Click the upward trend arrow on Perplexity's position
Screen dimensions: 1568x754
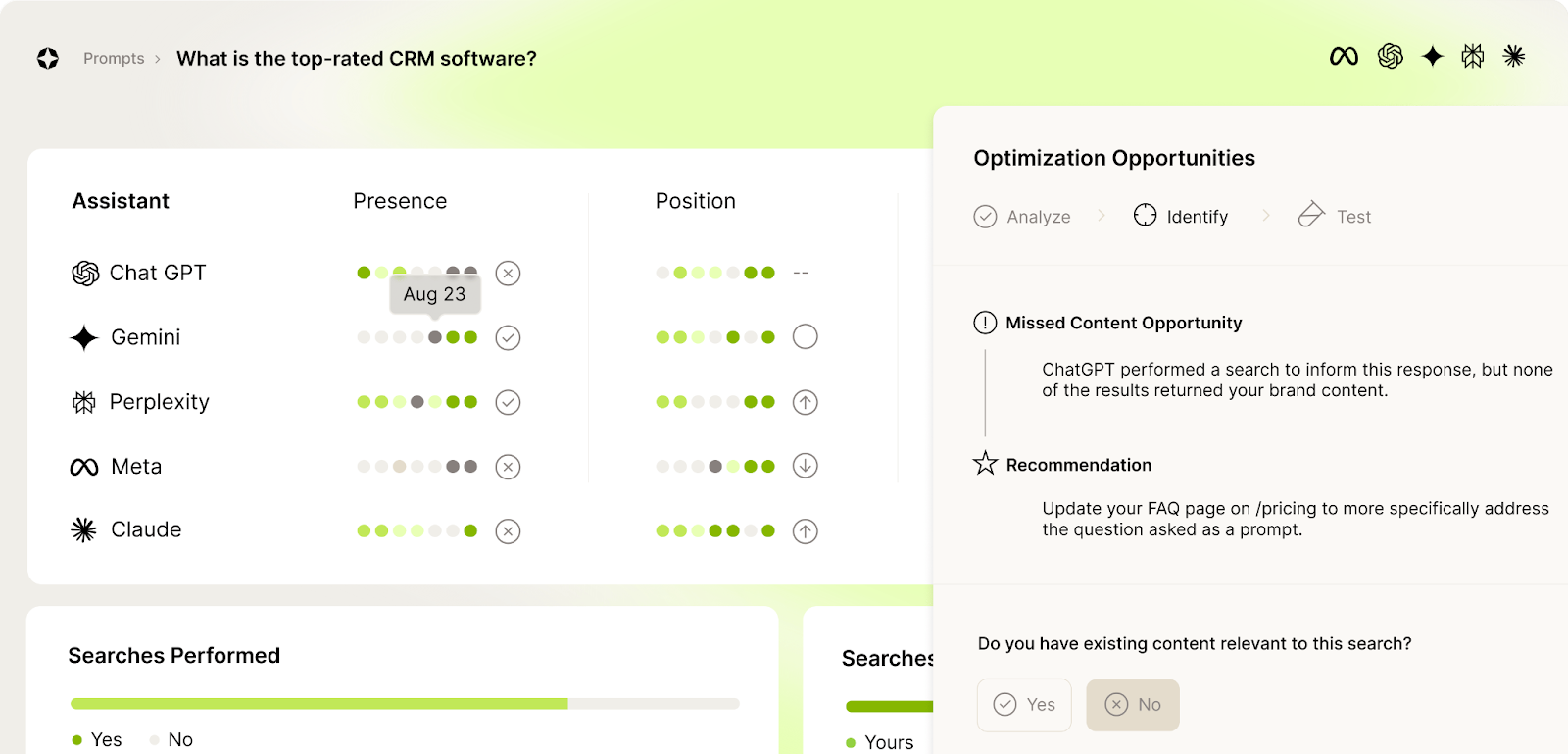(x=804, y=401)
• • • • • • •
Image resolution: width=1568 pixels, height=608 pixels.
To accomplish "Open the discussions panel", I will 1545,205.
• • • • • • •
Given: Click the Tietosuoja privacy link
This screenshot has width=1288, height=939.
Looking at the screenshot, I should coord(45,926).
• • • • • • •
• **What this task involves**
Rewrite everything from the line containing "Click the upward" down to the line containing "(x=804, y=401)", putting "Display size" in place of "Screen dimensions" and changing nothing else. Leave the pictures out of your answer.

• **Output**
Click the upward trend arrow on Perplexity's position
Display size: 1568x754
(x=804, y=401)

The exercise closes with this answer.